Hysteresis at the molecular level is probably also the most challenging type of magnetic property to achieve. Scientists have spent years modeling and testing molecules that may be capable of this attribute. The results of such research have indicated that molecules containing elements lower down on the periodic table, and of the rare-earth variety, may be the most effective sources of single-molecule magnetism.
These molecules have often been one or more atoms of the metal dysprosium (Dy) surrounded by carefully-developed lattices of hydrocarbon-like arrangements. Some other examples of these single-molecule magnets (SMMs) have also contained erbium (Er), another rare-earth metal, as the central atom. They have exhibited hysteresis as well as other related properties such as an energy barrier to their demagnetization.
Some famous single-molecule magnets. (Source: Physikalisches Institut (PHI))
On the other hand, these atomic magnets have only been able to elicit such effects under certain conditions.

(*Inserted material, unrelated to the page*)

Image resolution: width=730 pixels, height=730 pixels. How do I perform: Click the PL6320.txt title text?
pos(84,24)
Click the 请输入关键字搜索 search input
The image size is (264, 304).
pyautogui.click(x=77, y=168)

The most critical of these is temperature, where some SMMs have been reported to function at temperatures of close to 0 Kelvin (or -273 ⁰C). For example, one Er-SMM only exhibited hysteresis at 9K (-264.15 ⁰C), although it also had an energy barrier at 358K (84.85 ⁰C).
This ultra-low temperature requirement requires materials such as liquid helium in order to create the necessary conditions for SMMs in the lab. Liquid helium chills its surroundings to a maximum of about 77K (-196 ⁰C), which allows single-magnet molecules to function. However, this criterion is not exactly feasible for anything like conventional electronics manufacturing or operations. Furthermore, the use of liquid helium is expensive for any organization. Therefore, for SMMs to become feasible for use in any way, they are going to have to be engineered to function at higher temperatures.
High-Temperature SMM Created
A new report, published in the journal Science, by a team of researchers from institutions in the UK, China, and Finland, may represent the first step towards such an advance in the field of SMMs.
This paper describes a new magnet with a single-Dy core that can exhibit hysteresis at as much as 80K (-193.15 ⁰C). This temperature can be delivered through the use of liquid nitrogen. The material is practically standard kit in a lab, especially compared to equivalent canisters of liquid helium. The new SMM is a cation of [(CpiPr5)Dy(Cp*)], in which CpiPr5 is penta-iso-propylcyclopentadienyl and Cp* is pentamethylcyclopentadienyl). Therefore, in effect, the central Dy has a carbon ‘exoskeleton’ that can ‘remember’ the direction in which, the last magnetic field it had been in, went.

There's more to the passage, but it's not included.